• _Written instruction_
Please revise the entries below so that "computer-use agent" becomes "screen navigation assistant" wherever it occurs, keeping everything else unchanged.

Data entries
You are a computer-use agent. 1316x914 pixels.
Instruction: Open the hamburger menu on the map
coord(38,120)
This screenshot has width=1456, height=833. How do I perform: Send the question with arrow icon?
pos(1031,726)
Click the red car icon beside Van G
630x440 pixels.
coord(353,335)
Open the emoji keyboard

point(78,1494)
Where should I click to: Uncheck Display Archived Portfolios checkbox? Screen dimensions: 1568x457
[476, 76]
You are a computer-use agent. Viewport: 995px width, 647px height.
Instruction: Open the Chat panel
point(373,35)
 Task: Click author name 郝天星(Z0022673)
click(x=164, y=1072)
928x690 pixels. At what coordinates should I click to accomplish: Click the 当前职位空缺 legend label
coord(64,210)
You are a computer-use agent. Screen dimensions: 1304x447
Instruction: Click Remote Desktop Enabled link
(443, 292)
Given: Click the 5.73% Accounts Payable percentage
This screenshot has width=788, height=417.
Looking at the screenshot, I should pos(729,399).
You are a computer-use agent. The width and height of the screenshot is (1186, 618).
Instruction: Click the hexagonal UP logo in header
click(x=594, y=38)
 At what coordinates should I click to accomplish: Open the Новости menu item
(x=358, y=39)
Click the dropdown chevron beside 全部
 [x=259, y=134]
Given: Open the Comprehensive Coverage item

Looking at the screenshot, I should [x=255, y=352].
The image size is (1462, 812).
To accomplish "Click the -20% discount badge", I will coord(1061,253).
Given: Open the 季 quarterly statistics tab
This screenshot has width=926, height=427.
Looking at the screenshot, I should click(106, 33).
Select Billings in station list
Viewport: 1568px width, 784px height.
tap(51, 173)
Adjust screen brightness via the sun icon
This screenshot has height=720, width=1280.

• _Exercise result_
You are a screen navigation assistant. 1316x914 pixels.
Instruction: Open the hamburger menu on the map
coord(38,120)
This screenshot has width=1456, height=833. How do I perform: Send the question with arrow icon?
pos(1031,726)
Click the red car icon beside Van G
630x440 pixels.
coord(353,335)
Open the emoji keyboard

point(78,1494)
Where should I click to: Uncheck Display Archived Portfolios checkbox? Screen dimensions: 1568x457
[476, 76]
You are a screen navigation assistant. Viewport: 995px width, 647px height.
Instruction: Open the Chat panel
point(373,35)
 Task: Click author name 郝天星(Z0022673)
click(x=164, y=1072)
928x690 pixels. At what coordinates should I click to accomplish: Click the 当前职位空缺 legend label
coord(64,210)
You are a screen navigation assistant. Screen dimensions: 1304x447
Instruction: Click Remote Desktop Enabled link
(443, 292)
Given: Click the 5.73% Accounts Payable percentage
This screenshot has width=788, height=417.
Looking at the screenshot, I should pos(729,399).
You are a screen navigation assistant. The width and height of the screenshot is (1186, 618).
Instruction: Click the hexagonal UP logo in header
click(x=594, y=38)
 At what coordinates should I click to accomplish: Open the Новости menu item
(x=358, y=39)
Click the dropdown chevron beside 全部
 [x=259, y=134]
Given: Open the Comprehensive Coverage item

Looking at the screenshot, I should [x=255, y=352].
The image size is (1462, 812).
To accomplish "Click the -20% discount badge", I will coord(1061,253).
Given: Open the 季 quarterly statistics tab
This screenshot has width=926, height=427.
Looking at the screenshot, I should click(106, 33).
Select Billings in station list
Viewport: 1568px width, 784px height.
tap(51, 173)
Adjust screen brightness via the sun icon
This screenshot has height=720, width=1280.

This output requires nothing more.